Kökeni Arkeolojik Bir Bilmece....
01:13:40
Bilim İnsanları Antik İnsan Eserinin Dünya Dışı Materyaller İçerdiğini İleri Sürüyor
İspanyol araştırmacılar, antik eserlere uhrevi bir hava katan bir keşifle, Geç Bronz Çağı’na tarihlenen değerli bir hazineden iki parçada meteoritlerden elde edilen demir tespit etti. İspanya’da 1963 yılında ortaya çıkarılan Villena Hazinesi‘nin bir parçası olan eserler arasında demir bir bilezik veya yüzüğün bir kısmı ile karmaşık altın telkari ile süslenmiş içi boş bir demir kürenin yarısı yer alıyor.

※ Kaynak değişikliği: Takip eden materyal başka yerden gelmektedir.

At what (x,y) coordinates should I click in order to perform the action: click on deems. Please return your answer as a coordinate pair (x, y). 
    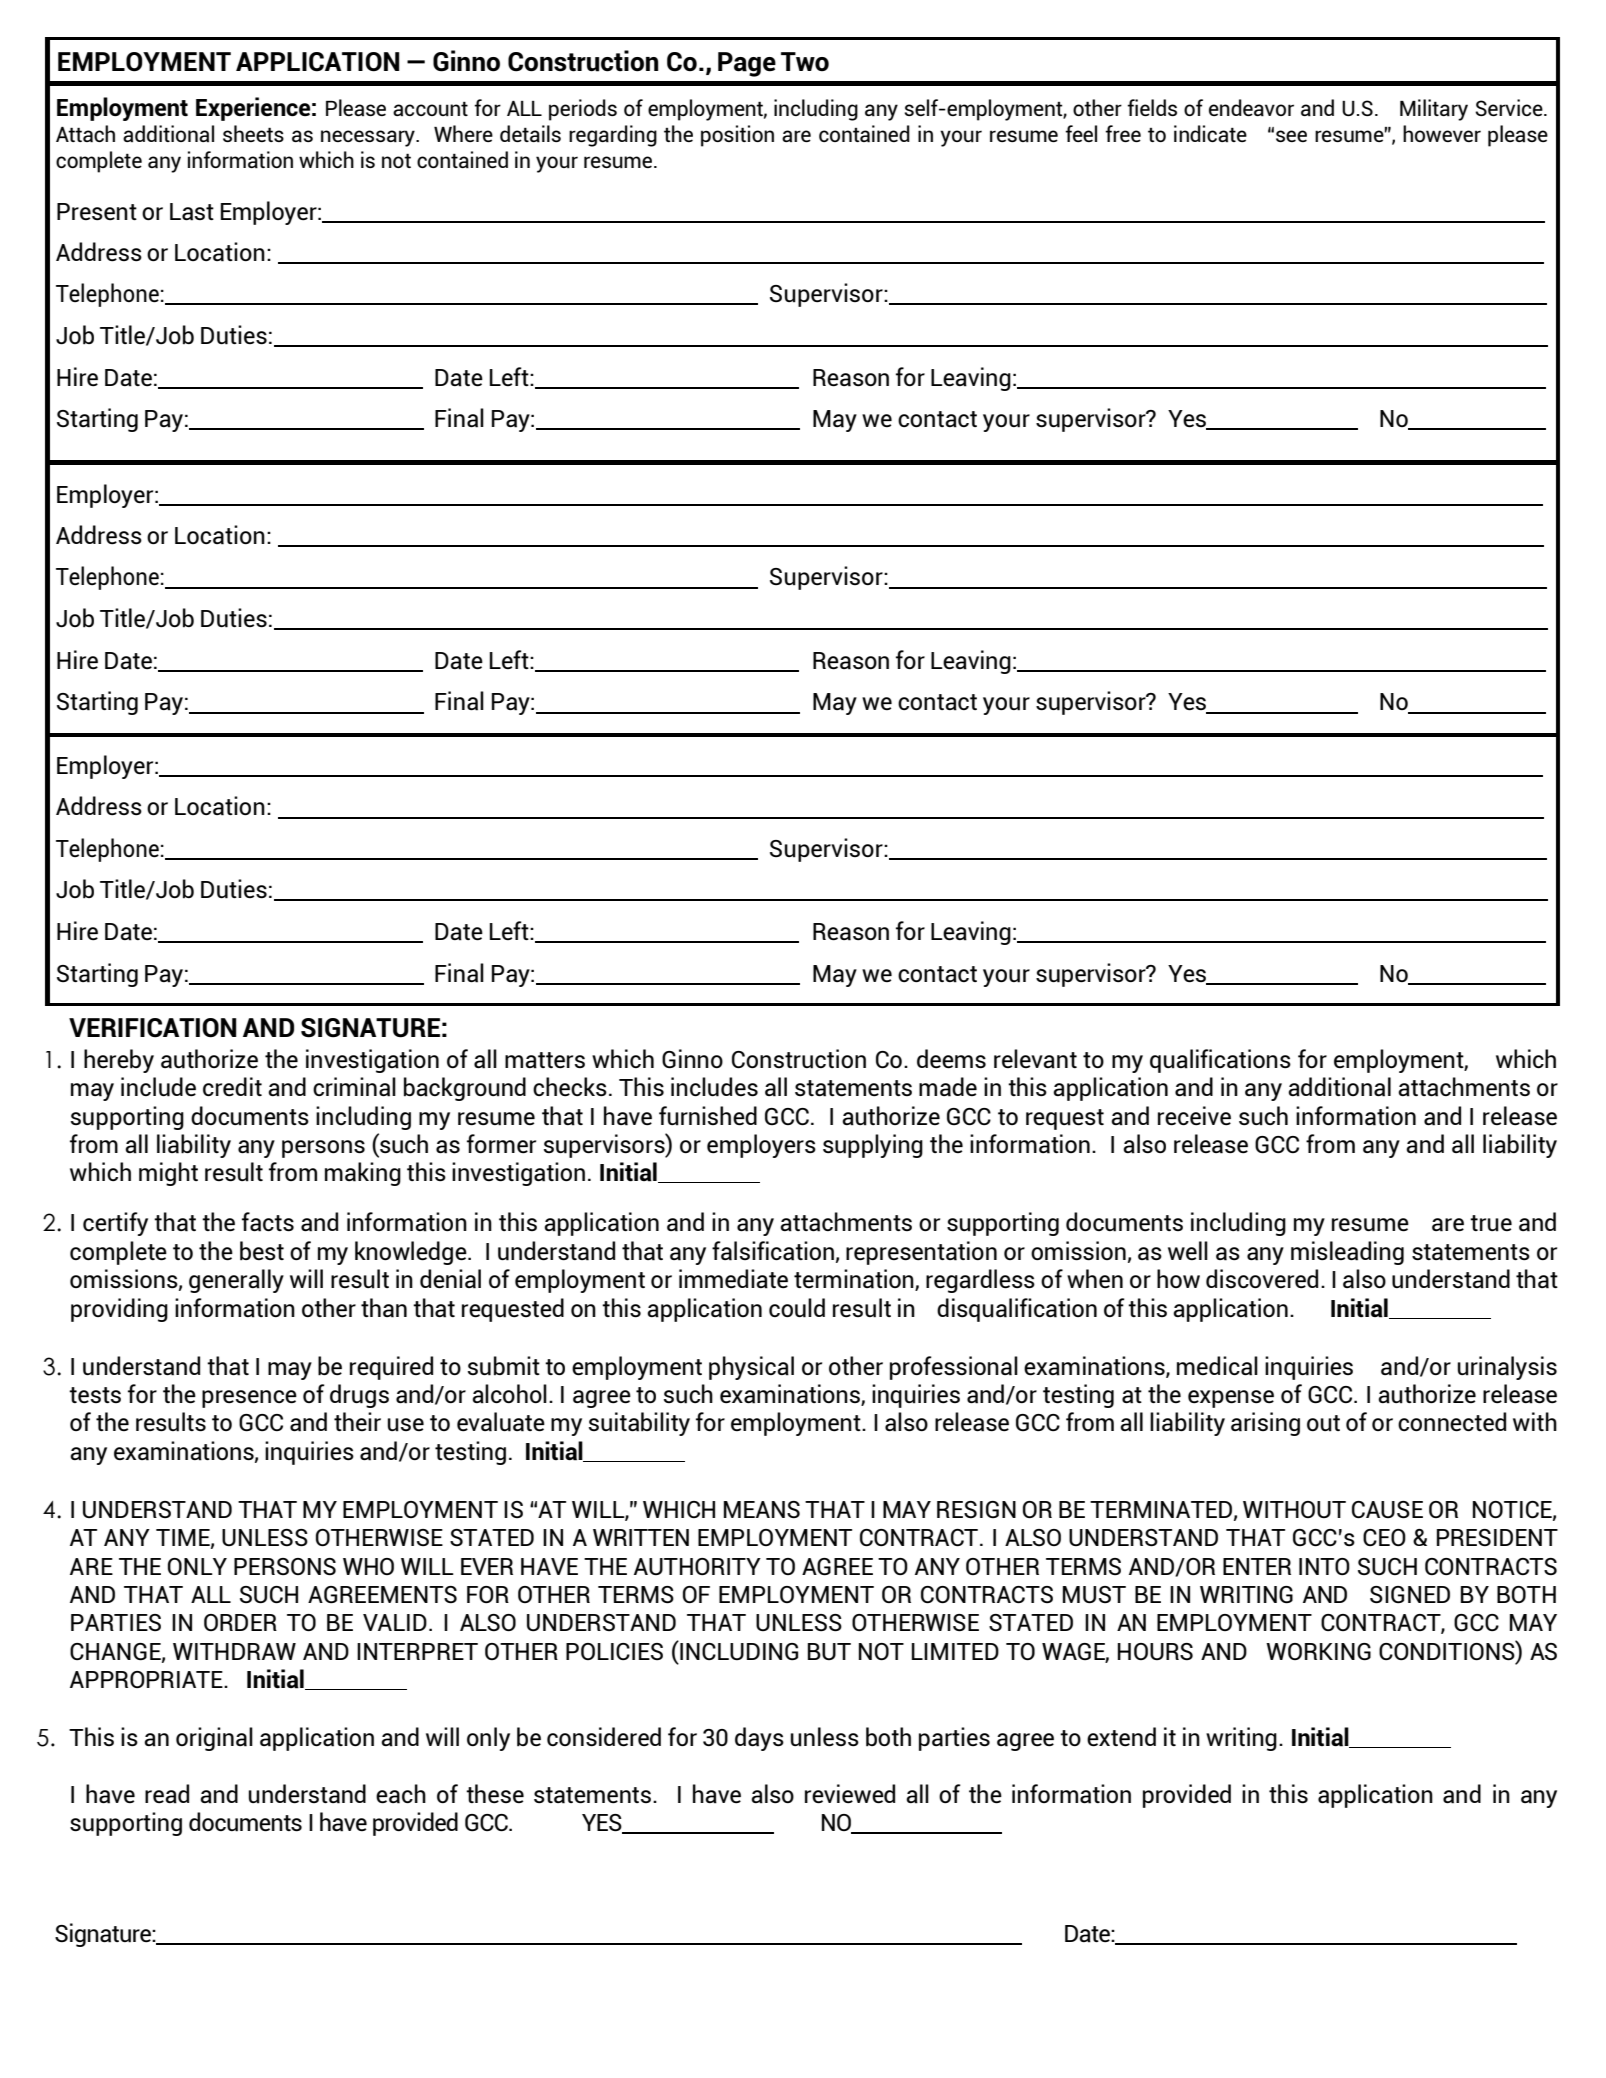
    Looking at the image, I should click on (951, 1059).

Geçen yıl Trabajos de Prehistoria dergisinde yayımlanan bir makalede ayrıntılı olarak açıklanan bulgular, eserlerin kimyasal bileşim analizine dayanıyor. Bu nesneler, karasal demirin yaygın olarak eritilmesinden önce yaratıldıkları için araştırmacıları uzun süredir şaşırtıyordu. Eserleri hem İspanya hem de Almanya’da spektrometre analizine tabi tutan bilim insanları, eserlerdeki demirin yaklaşık 1 milyon yıllık olduğu tahmin edilen meteoritlerden kaynaklandığını gösteren güçlü kanıtlar buldu.
İspanya Tarih Enstitüsü‘nde araştırmacı olan ve çalışmanın kıdemli yazarı Ignacio Montero Ruiz‘e göre, iki eser arasındaki kompozisyondaki dikkat çekici benzerlik, araştırmacıların “her iki nesnenin de aynı göktaşından gelmiş olabileceğini" öne sürmelerine yol açtı.

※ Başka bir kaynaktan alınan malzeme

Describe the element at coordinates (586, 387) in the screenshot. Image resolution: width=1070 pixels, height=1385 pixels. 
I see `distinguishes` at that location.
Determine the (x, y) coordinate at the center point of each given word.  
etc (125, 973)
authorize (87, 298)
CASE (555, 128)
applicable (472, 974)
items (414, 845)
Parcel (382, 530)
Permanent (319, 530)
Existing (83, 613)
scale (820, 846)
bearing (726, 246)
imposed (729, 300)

İsviçre’de bulunan 3.000 yıllık demir ok ucu ve Kral Tut‘un hançerinin demir bir göktaşından yapıldığı iddiası gibi örneklerle eski çağlarda göktaşlarından elde edilen demirin kullanımı duyulmamış bir şey olmasa da, bu son bulgular Bronz Çağı’ndaki metalürji uygulamalarına dair yeni bilgiler sağlıyor.
Montero Ruiz, demir teknolojisinin bakır bazlı metalürji ile altın ve gümüş gibi soy metallere kıyasla farklı doğasını vurguladı. Meteoritik demirin kullanımı, antik metal işleme uygulamalarında önemli bir değişime işaret ederek yenilik ve yeni teknolojilerin geliştirilmesini gerektirmiştir.
Araştırmacılar incelemelerini sürdürürken, bu eserlerde bulunan dünya dışı malzemenin kökeni arkeolojik bir bilmece olmaya devam ediyor ve antik işçilik ve teknolojik adaptasyonun karmaşıklıklarına benzersiz bir bakış sunuyor.